• Task directions: Below are some records. Return exactly the lines from the one containing "Careers (242, 13)" through the one containing "Modelización y simulación (106, 879)", both included, and only those.

══ Dataset ══

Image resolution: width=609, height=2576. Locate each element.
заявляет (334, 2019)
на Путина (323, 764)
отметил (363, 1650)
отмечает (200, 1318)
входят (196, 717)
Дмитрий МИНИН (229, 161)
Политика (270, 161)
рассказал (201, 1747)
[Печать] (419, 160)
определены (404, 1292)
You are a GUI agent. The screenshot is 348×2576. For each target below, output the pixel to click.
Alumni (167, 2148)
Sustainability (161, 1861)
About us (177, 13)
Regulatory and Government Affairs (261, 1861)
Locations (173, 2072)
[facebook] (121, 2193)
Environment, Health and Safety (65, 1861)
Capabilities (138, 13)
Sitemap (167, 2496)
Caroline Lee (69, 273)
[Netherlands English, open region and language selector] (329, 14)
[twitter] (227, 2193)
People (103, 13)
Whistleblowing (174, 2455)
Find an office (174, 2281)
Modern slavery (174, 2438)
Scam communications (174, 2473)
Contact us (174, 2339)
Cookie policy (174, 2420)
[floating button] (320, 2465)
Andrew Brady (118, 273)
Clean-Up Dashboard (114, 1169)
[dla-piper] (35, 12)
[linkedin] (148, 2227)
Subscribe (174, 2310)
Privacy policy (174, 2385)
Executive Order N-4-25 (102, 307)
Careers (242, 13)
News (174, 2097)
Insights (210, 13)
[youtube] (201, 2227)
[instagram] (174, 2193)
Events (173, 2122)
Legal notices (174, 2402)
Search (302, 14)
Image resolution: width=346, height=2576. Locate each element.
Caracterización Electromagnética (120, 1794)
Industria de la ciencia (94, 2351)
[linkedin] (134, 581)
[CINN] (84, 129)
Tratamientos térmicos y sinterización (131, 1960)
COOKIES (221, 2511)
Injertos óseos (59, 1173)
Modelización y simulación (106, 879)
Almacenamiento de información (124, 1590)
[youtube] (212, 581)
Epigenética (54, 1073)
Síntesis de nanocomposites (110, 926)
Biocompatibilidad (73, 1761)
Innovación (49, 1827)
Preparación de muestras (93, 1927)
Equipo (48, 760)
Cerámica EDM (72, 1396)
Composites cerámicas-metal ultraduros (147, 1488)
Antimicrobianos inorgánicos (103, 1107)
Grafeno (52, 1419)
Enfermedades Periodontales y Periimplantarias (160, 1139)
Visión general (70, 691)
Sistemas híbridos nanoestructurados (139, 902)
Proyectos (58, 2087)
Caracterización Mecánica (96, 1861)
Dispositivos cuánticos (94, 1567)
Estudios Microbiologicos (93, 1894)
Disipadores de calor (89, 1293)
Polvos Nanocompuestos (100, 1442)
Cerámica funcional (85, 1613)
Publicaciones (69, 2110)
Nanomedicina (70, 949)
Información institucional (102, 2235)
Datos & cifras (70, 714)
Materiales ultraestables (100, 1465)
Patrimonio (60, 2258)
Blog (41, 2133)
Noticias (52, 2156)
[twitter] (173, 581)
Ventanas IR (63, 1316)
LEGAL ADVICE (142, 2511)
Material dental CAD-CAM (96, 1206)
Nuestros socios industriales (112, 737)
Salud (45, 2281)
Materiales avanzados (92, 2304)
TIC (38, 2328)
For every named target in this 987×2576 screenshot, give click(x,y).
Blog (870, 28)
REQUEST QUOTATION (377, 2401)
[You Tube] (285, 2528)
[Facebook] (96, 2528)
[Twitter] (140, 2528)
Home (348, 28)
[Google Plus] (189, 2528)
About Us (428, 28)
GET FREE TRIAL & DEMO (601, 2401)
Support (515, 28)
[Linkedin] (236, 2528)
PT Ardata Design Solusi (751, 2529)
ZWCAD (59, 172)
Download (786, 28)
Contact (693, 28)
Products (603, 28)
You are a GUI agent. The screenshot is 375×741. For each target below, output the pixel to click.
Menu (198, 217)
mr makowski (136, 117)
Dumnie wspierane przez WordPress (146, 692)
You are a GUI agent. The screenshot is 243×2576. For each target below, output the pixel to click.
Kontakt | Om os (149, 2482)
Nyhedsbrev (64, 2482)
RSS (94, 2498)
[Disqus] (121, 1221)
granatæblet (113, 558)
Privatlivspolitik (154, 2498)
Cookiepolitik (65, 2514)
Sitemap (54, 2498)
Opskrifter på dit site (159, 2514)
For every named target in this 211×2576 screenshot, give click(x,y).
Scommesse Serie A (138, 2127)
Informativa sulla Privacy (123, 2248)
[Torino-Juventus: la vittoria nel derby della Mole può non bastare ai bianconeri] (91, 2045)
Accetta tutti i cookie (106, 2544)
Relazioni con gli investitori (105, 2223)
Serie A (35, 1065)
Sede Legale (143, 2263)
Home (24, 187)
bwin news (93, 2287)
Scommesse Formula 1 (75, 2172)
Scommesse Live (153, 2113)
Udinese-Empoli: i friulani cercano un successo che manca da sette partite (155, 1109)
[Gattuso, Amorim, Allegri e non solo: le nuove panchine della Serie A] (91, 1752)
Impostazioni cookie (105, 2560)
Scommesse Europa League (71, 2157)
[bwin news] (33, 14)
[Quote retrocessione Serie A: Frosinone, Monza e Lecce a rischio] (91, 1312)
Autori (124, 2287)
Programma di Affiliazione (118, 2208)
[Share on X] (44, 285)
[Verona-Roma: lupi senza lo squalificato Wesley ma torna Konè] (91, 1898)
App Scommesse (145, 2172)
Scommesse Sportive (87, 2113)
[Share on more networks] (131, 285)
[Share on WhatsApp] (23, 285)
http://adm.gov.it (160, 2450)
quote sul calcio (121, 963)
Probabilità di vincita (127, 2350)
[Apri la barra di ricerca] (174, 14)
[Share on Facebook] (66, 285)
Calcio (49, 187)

═══

• Answer for the task:
Careers (242, 13)
News (174, 2097)
Insights (210, 13)
[youtube] (201, 2227)
[instagram] (174, 2193)
Events (173, 2122)
Legal notices (174, 2402)
Search (302, 14)
Image resolution: width=346, height=2576. Locate each element.
Caracterización Electromagnética (120, 1794)
Industria de la ciencia (94, 2351)
[linkedin] (134, 581)
[CINN] (84, 129)
Tratamientos térmicos y sinterización (131, 1960)
COOKIES (221, 2511)
Injertos óseos (59, 1173)
Modelización y simulación (106, 879)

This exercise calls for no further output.